Il en fallu du temps pour que le président de la République décide enfin du choix de son Premier ministre. La nomination de Bernard Cazeneuve paraissait imminente dimanche matin, avant que l’Elysée prévienne que Xavier Bertrand, François Hollande et Nicolas Sarkozy seraient également reçus. D’autres encore – Thierry Beaudet, Olivier Faure… – ont été approchés. Jeudi 4 septembre, Emmanuel Macron a fini par désigner Michel Barnier.

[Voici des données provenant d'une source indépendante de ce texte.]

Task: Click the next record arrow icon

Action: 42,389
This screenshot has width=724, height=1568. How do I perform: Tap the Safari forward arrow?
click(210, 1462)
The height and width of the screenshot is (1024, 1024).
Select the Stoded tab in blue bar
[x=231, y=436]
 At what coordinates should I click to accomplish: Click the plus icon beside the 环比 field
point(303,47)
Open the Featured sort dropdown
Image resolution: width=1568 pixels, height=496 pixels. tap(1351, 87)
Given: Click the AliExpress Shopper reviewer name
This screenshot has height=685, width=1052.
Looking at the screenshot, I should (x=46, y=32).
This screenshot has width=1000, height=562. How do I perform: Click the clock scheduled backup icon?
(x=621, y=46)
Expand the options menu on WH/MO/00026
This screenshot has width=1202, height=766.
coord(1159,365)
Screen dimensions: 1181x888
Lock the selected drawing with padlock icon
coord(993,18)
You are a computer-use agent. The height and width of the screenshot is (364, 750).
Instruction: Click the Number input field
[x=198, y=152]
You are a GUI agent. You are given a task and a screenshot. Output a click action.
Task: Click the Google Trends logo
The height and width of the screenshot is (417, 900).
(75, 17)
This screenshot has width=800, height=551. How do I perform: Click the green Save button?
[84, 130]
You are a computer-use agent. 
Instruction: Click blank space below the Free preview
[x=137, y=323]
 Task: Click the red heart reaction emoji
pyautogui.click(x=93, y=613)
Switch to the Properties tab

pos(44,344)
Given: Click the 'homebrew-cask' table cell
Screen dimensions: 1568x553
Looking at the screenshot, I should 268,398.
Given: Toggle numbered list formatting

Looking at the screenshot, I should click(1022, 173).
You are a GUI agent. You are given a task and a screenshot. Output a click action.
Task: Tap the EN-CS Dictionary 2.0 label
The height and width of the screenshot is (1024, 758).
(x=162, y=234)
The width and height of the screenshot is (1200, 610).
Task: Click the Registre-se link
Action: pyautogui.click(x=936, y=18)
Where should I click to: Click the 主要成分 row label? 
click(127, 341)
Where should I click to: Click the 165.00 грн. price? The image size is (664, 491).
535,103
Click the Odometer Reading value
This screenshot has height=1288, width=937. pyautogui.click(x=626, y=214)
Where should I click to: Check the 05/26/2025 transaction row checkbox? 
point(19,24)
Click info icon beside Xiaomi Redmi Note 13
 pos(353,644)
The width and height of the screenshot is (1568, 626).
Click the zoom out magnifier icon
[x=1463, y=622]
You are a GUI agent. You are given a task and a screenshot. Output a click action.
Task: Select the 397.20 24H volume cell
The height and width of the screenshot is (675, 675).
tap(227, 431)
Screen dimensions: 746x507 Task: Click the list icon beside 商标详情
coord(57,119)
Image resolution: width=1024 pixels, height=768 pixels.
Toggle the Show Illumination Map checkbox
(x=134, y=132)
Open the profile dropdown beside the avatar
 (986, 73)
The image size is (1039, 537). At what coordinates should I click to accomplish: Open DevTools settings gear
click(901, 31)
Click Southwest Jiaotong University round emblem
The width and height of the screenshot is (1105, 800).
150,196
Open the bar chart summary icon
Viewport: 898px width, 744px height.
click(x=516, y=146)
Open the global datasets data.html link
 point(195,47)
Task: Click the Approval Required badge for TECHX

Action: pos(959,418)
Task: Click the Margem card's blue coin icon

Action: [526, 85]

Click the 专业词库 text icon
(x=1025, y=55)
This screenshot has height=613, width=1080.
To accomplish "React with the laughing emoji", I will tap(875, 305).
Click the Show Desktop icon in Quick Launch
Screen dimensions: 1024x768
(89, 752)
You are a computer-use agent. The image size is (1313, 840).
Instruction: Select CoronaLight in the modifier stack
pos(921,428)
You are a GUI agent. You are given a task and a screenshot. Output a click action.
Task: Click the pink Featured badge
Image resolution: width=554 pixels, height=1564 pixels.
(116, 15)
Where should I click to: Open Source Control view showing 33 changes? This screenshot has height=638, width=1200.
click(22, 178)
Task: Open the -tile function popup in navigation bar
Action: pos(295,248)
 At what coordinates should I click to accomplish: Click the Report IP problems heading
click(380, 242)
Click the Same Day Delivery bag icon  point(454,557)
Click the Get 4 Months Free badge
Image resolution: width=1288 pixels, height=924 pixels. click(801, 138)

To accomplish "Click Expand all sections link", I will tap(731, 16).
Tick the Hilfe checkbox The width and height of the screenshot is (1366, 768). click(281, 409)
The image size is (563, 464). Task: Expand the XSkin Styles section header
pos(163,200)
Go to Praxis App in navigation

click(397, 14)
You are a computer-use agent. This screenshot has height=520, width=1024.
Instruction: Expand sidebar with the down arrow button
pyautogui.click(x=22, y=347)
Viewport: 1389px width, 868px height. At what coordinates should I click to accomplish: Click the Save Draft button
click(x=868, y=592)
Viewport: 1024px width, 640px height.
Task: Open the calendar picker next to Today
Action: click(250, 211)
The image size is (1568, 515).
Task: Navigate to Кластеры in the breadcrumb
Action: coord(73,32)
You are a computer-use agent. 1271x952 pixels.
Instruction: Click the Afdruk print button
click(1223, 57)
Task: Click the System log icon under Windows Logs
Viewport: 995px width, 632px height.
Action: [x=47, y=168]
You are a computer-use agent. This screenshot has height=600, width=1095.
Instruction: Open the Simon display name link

Certains analystes ont vu dans le comportement présidentiel la volonté de construire un projet politique inspiré par la pensée de Paul Ricoeur « Si l’attente imposée par le chef de l’Etat nous fait comprendre que nous sommes entrés dans une période très spéciale, je ne pense pas qu’il faille y voir une quelconque habileté tactique, encore moins l’influence du grand philosophe protestant, nous déclare Nicolas Roussellier. Comme celle de tous les grands penseurs, l’œuvre de Ricœur exige, pour être comprise, de suivre un parcours philosophique de haut niveau. Le président de la République n’a sans doute pas eu le temps pour accomplir un tel effort. »
Des élus de tous bords ont considéré qu’Emmanuel Macron a pratiqué le déni, qu’il devait reconnaître sa responsabilité. Cette idée de bon sens, qu’on s’en réjouisse ou le déplore, ne peut trouver sa traduction concrète. « Cela n’est pas tout simplement pas possible sur un plan politique, observe Nicolas Roussellier. Pour prendre deux exemples totalement fictifs, imagine-t-on de Gaulle déclarer, au lendemain de la signature des accords d’Evian, qu’il a eu tort de ne pas tenir assez compte du sort ou de l’avis des Pieds-noirs ? Ou bien François Mitterrand dire qu’il regrette de ne pas avoir été assez socialiste ? On voit bien que toute autocritique publique entraînerait le chef de l’Etat sur la voie d’une démission symbolique, sinon de fait. »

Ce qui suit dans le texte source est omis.